We primarily like to use a no-till approach to our crop production. No-till has been great in our area for a number of different reasons from improved soil structure, moisture retention, reduced time, reduced fuel, reduced labor etc. Every farm is different and every soil type is different so it is not a hard rule for us to utilize a no-till approach but more so a preference. On farms where tillage is needed to ammend some issues we will till that ground. The one exception to all of this is our cucumber production where it is required that we till the ground ahead of planting.
Fertility and Crop Health
Soil fertility and crop health are key to optimizing production. We currently utilize a zone style soil testing program to check nutrient levels on a 2 year rotation provided by Greene Crop Consulting. In season, we utilize a combination of tissue testing and aerial imagery to manage crop health and potentially make follow up applications of nutrients as needed. We are excited to begin a new path of soil tests known as the "Haney Test" which can indicate a "soil health score" of the living microbiome in the root zone of the plants. Soil health has become a hot topic as of late in agriculture and as we learn more about its importance we plan to continue to employ practices to increase the health of our soils.
Cover Crops & Sustainability
Continuing on from the last paragraph about soil heath, we believe it takes a systems approach to achieve healthier, higher producing soils, and it is an investment that will continue to show a return over time. A path we started down 3 years ago is planting cover crops on some of our acres to grow throughout the winter time, providing a host for the microbiology to thrive through the winter months. Other benefits from the cover crops includes reduced erosion, nutrient sequestering, adding carbon to the soil, weed suppression, and much more. We have tried cereal rye, annual rye, tillage radishes, oats, and red clover. Though they can be a challenge to manage, we continue to increase the acres we have cover crops planted on and are excited for the future benefits we will reap.
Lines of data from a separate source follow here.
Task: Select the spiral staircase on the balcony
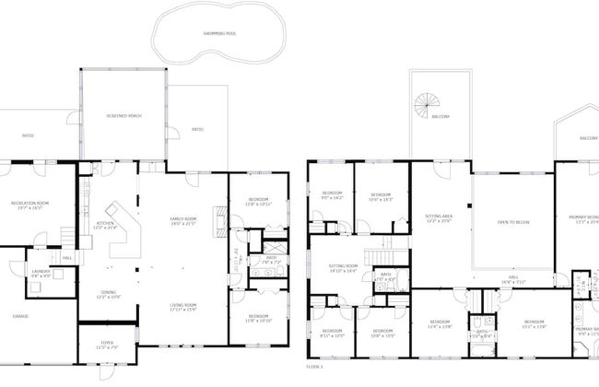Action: tap(427, 106)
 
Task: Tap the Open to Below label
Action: tap(512, 222)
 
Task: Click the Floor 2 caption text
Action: tap(315, 366)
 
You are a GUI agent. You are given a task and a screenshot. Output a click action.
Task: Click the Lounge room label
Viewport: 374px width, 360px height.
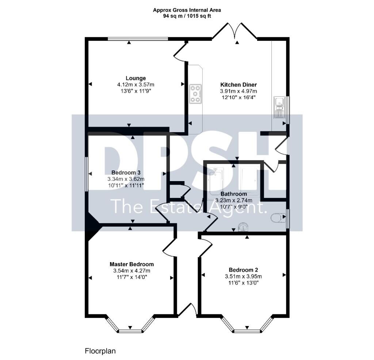[x=136, y=78]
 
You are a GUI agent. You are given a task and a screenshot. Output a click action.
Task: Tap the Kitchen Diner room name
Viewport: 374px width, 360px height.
[x=238, y=85]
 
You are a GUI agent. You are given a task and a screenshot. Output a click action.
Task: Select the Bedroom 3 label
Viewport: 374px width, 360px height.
[x=126, y=173]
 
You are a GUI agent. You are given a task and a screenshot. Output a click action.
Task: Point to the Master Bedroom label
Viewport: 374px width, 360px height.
[x=131, y=264]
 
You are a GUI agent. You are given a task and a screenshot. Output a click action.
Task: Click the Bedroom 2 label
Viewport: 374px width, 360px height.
[x=243, y=270]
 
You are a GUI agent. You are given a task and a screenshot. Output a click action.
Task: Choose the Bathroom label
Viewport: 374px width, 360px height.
[x=234, y=194]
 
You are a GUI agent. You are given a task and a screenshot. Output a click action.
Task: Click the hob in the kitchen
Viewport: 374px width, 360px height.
[x=195, y=94]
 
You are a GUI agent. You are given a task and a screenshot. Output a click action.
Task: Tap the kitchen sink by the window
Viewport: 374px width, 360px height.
[x=279, y=107]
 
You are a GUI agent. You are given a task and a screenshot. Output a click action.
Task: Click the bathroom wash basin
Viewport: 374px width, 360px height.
[x=243, y=227]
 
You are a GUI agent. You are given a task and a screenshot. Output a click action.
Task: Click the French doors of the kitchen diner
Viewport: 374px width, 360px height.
[x=235, y=31]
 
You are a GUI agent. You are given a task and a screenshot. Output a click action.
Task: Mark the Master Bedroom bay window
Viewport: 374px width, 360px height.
[x=130, y=324]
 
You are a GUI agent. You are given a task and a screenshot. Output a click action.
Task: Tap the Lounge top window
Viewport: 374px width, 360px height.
[x=138, y=39]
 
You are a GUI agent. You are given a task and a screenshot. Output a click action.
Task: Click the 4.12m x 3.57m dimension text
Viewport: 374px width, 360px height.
[x=136, y=85]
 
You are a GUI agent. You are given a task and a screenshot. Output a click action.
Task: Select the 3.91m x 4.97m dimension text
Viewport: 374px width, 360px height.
[x=238, y=91]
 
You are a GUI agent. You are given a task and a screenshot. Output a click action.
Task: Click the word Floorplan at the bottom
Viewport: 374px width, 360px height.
[x=100, y=351]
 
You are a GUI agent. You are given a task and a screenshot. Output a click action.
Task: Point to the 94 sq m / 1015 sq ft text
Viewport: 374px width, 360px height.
[x=187, y=16]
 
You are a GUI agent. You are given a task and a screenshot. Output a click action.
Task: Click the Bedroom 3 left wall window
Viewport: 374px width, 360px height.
[x=87, y=173]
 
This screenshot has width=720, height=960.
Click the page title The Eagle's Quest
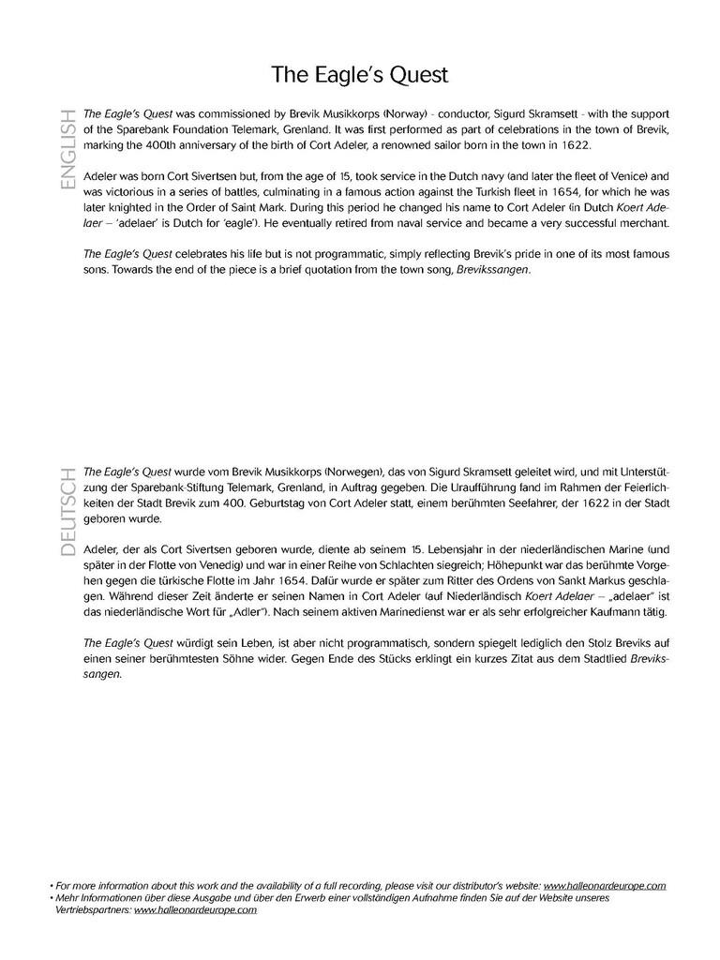click(360, 74)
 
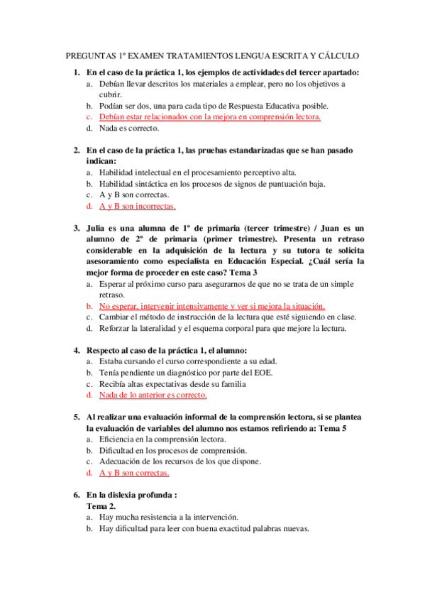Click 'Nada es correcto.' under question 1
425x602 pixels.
(128, 128)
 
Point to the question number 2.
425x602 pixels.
(77, 150)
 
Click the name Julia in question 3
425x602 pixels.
(99, 228)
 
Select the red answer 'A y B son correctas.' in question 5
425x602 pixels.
(134, 472)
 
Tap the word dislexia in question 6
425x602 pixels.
(143, 494)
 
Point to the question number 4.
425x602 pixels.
(77, 350)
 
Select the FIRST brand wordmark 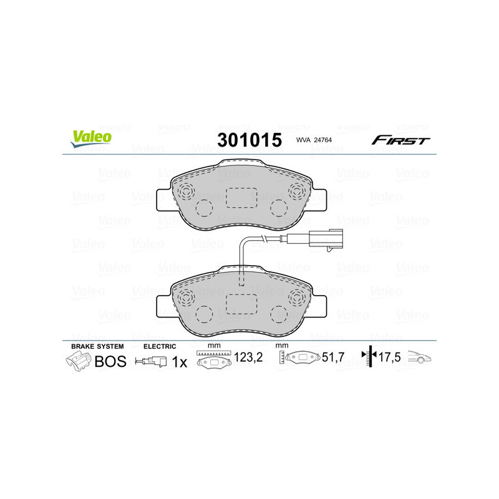click(400, 140)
Another path we have started, is the spreading of livestock manure for our base fertility needs. Fortunately in Indiana we have an abundance of poultry producers. While the logistics can be a challenge, livestock manure is tremendous for the soil for a list of reasons and we feel it fits perfectly into our systems approach. These are steps in the right direction to reduce the use of commercial fertilizers and chemicals, thus leading to a more sustainable approach to crop production while also reducing our carbon footprint.